OK, on to the slides, most from Moor Green Lakes. I took my 'proper' camera as Wednesday morning was brilliantly sunny, with little wind. Conditions were not ideal. There was that slight haze you get when it is particularly sunny and not bone dry. However, interesting photos did result.
Let's start with an Oyster Catcher chick. I photographed, some weeks back, an Oyster Catcher sat on its nest on Plover island - an island we clear of weeds and vegetation every autumn. It then dutifully disappeared, but no sight of chick or mother was to be had. Well, hardly surprising as I tend only to visit the reserve once a week, and then for a fleeting few minutes only.
This week I took a speculative for subsequent inspection at home on my laptop. Sure enough, in one of the photos, I found mother Oyster catcher and chick. A bit fuzzy, but my lens does struggle at 600mm at distances over 75 yards.
Heading back to Moor Green Lakes, a Common Sandpiper made a welcome appearance on the sand bar in front of Colebrook hide. Whether this bird breeds on the reserve is a different matter.
Tern island is cleared of vegetation by MGLG volunteers every year. This used to occur in early January - normally on a bleak, cold, drizzly wind swept day. Last year the event was moved to October, in the hopes of kinder weather. It was mild, but with a torrential downpour of epic proportions.

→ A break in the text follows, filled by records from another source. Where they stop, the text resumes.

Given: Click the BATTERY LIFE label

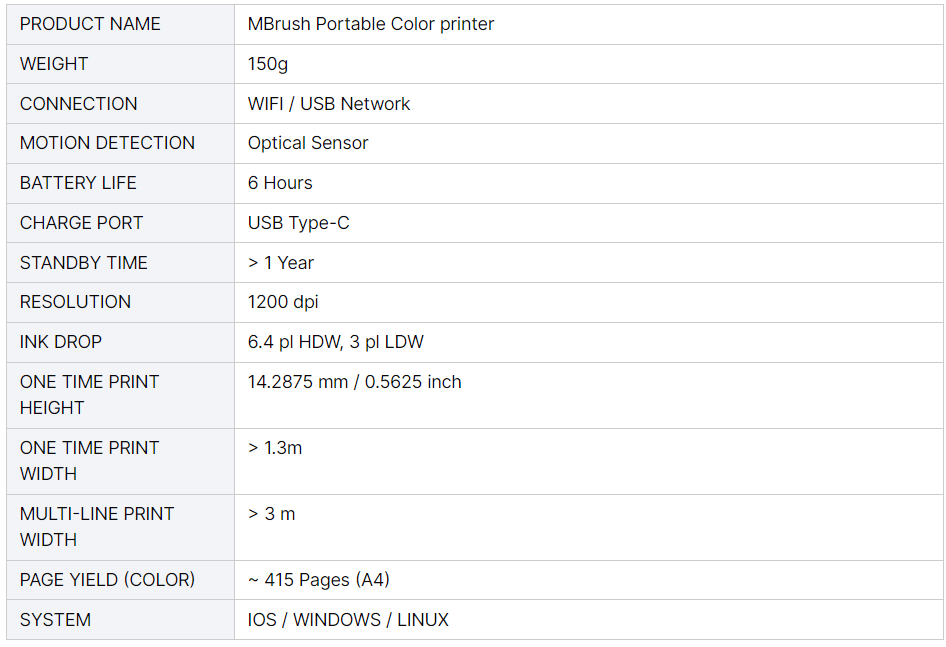Looking at the screenshot, I should coord(78,183).
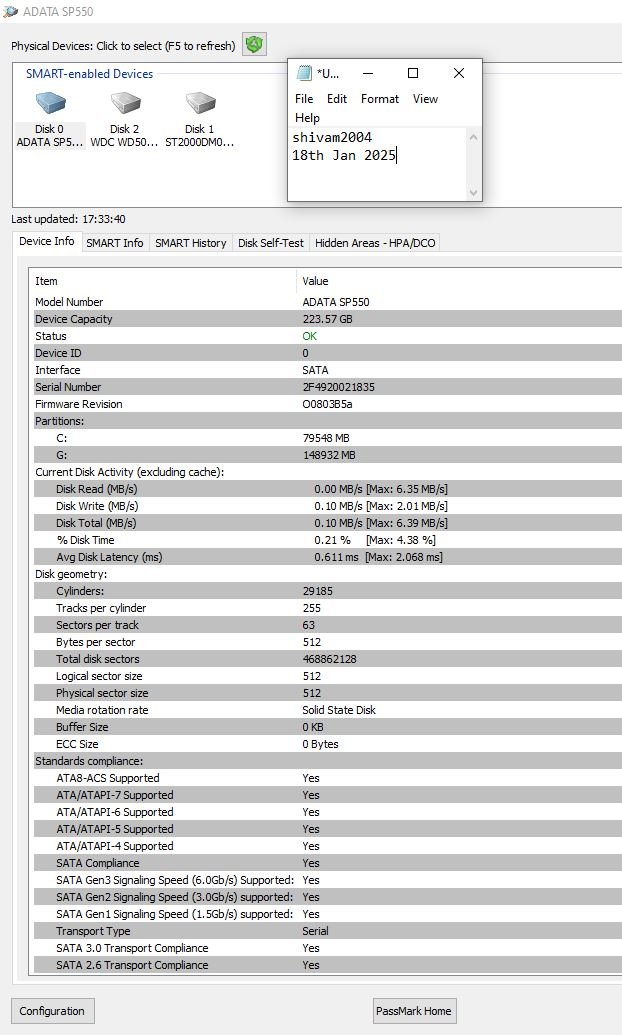This screenshot has height=1035, width=622.
Task: Open the Notepad File menu
Action: 304,99
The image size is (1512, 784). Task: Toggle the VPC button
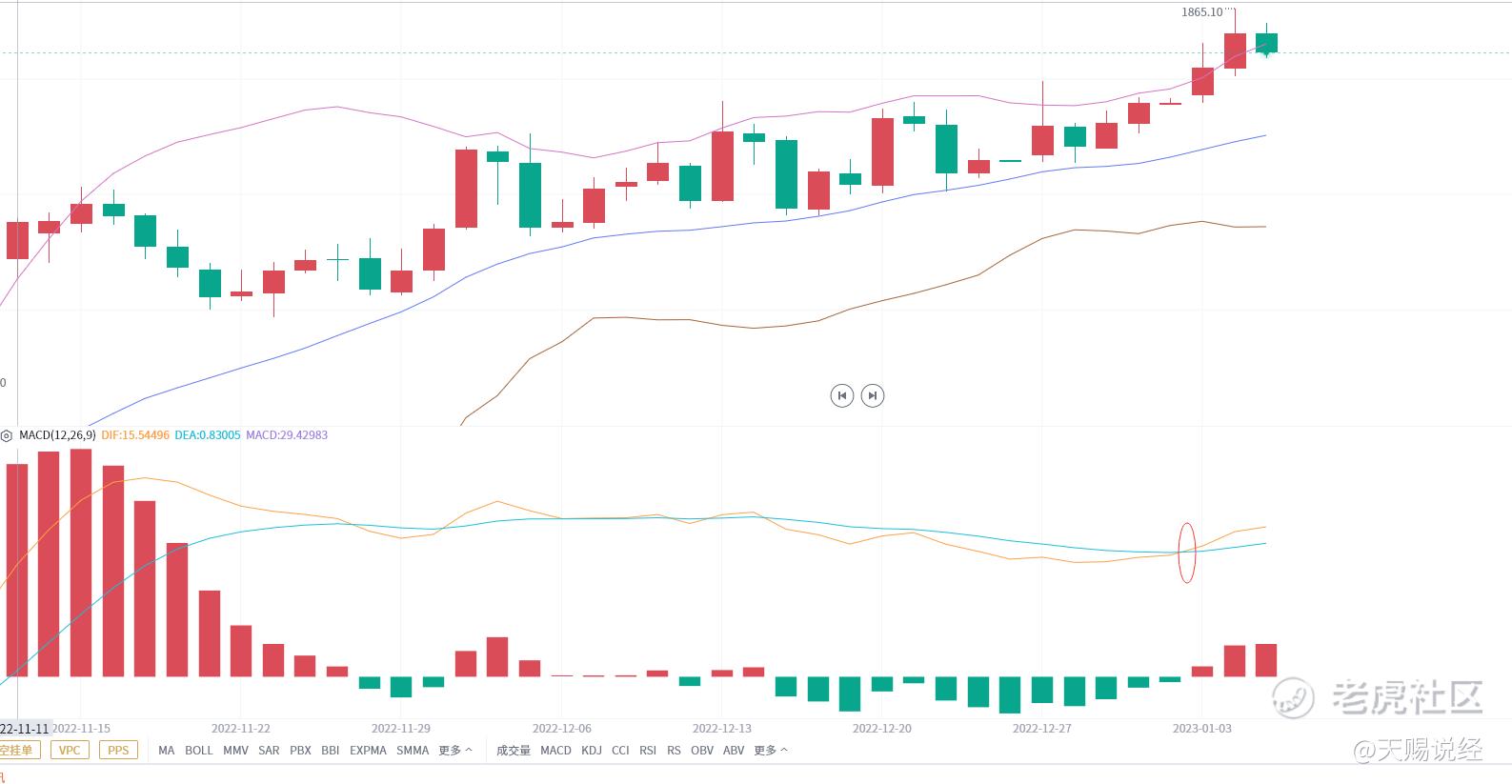tap(70, 751)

This didn't stop MGLG volunteers from clearing the shoreline near Colebrook hide, but it did prevent them doing Tern island. Clearing the island was deferred to...January. Luckily the weather was kinder. I tend not to take the boat to Tern island. It's only a small thing, and tends to sit so low it is possible for water to lap over the gunwales. I do the sensible thing and stay with the shore party and hack back willow and such like from the shore line.
Here are some photos of the fruits of our labours. Black-headed gulls seem to be the main users of Tern island. There are a number of ducks and geese, but on Wednesday I finally photographed some Terns. I'm not very good at identifying gull type birds, so may have not noticed the terns before now. No idea what flavour of tern they are.
Also in this slide show are a couple of courting Great Crested Grebe and the ever present Cormorants.
Two weeks ago, I noticed a steady stream of gulls flying between Tern island and the north bank of Colebrook lake (north). I thought, at the time, that the gulls were feeding. It had rained heavily, and I figured the ground was nice and soft allowing earthworms and other grubs to be near the surface.
This week, armed with my proper camera (due to it actually being sunny), what the gulls were up to was revealed when cropping them out of photos. They were gathering nesting material!